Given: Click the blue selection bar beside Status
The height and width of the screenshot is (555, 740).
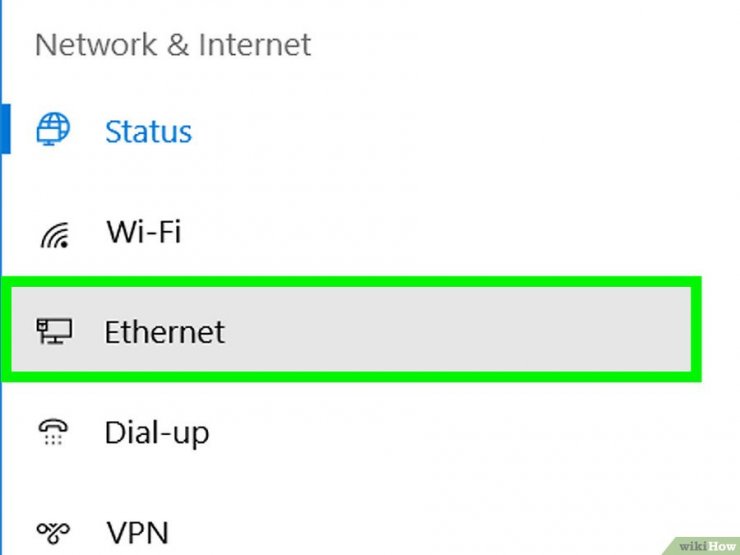Looking at the screenshot, I should [6, 129].
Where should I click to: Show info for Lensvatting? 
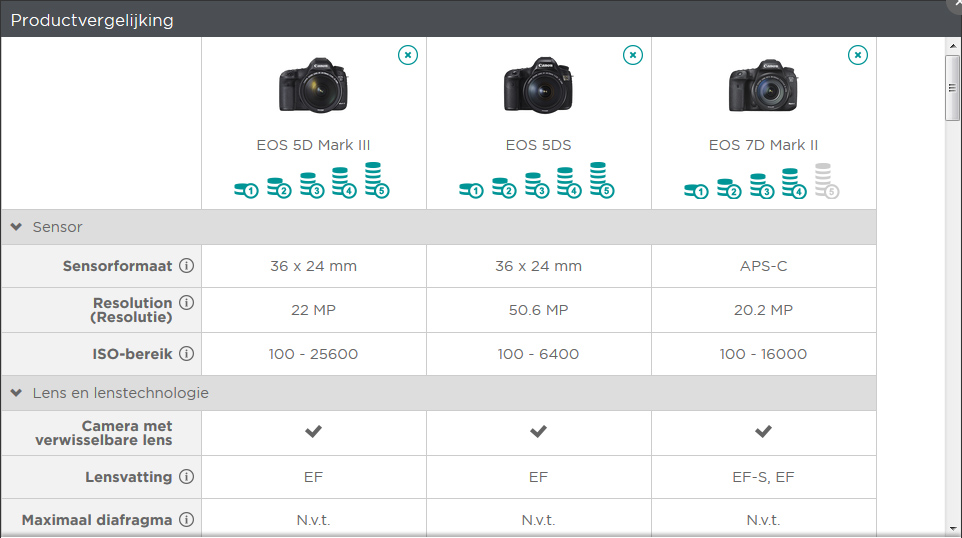coord(186,477)
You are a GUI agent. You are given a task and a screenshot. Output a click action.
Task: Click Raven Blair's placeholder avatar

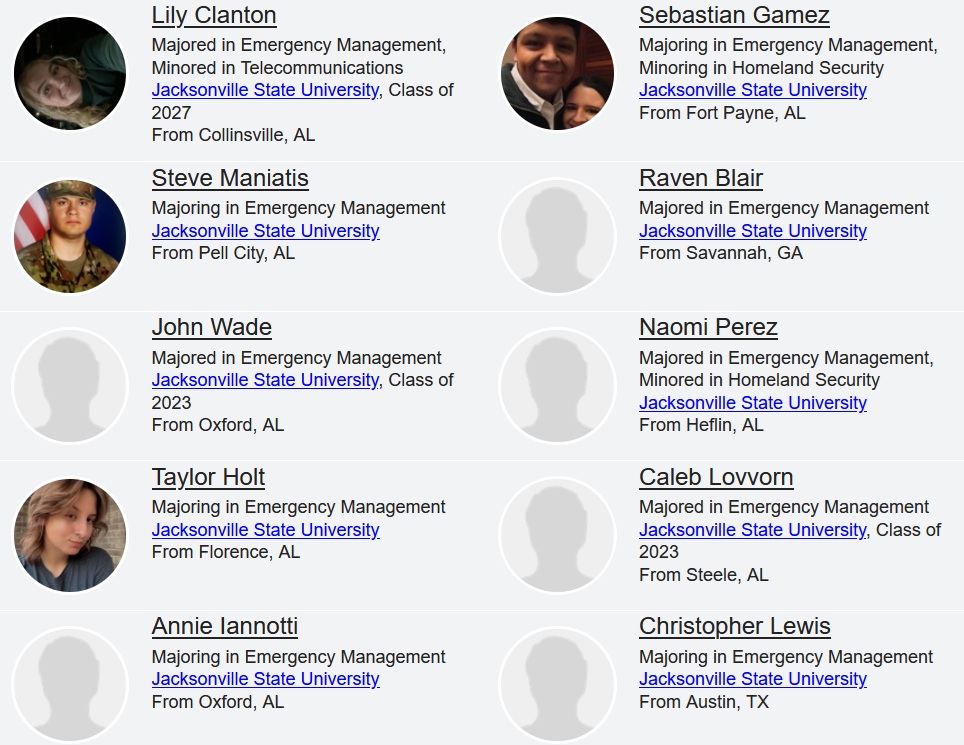pos(557,236)
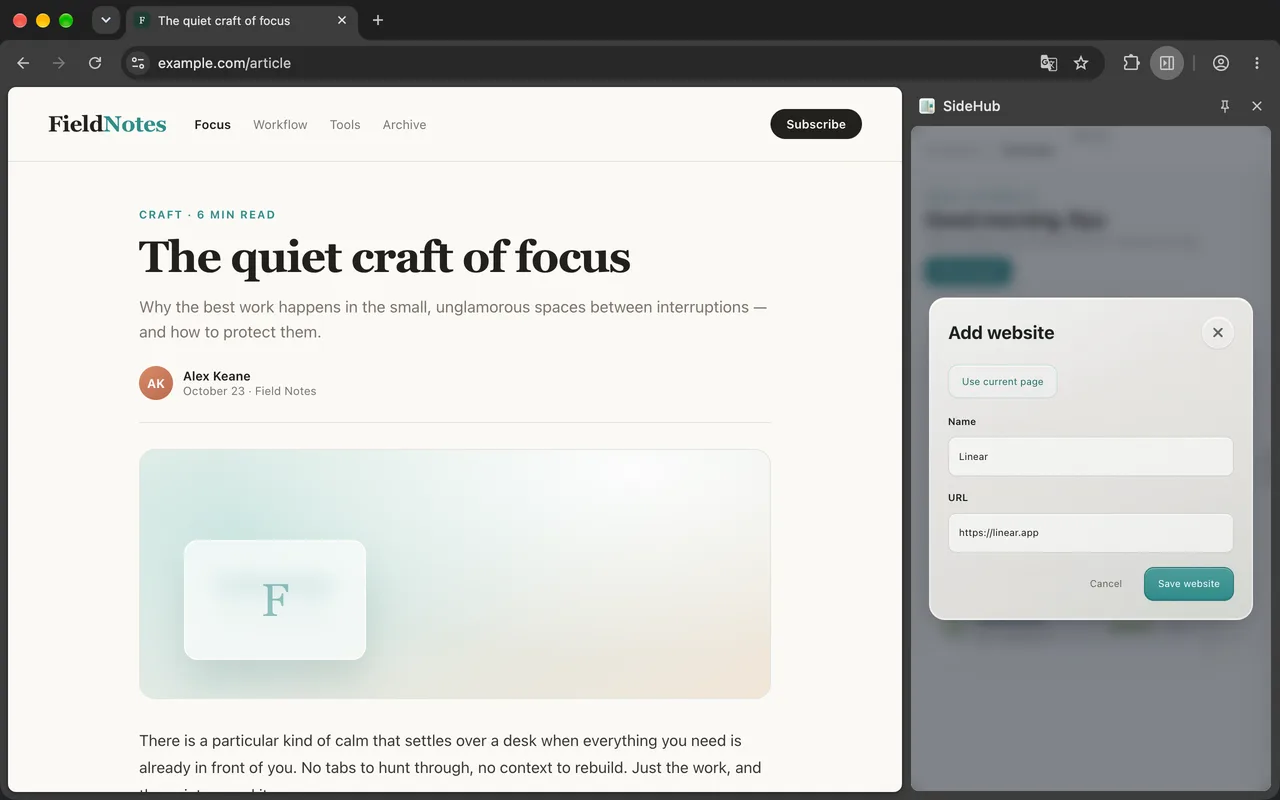
Task: Reload the current page
Action: click(95, 63)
★ ★ ★
* [REQUIRED ACTION]
Please restate the entries word for word. Skip the pictures.

* [EXERCISE RESULT]
Given: Click the blue selection bar beside Status
The height and width of the screenshot is (555, 740).
Looking at the screenshot, I should [6, 129].
Where should I click to: Show info for Lensvatting? 
coord(186,477)
You are a GUI agent. You are given a task and a screenshot. Output a click action.
Task: Click Raven Blair's placeholder avatar

pos(557,236)
Task: Reload the current page
Action: click(95, 63)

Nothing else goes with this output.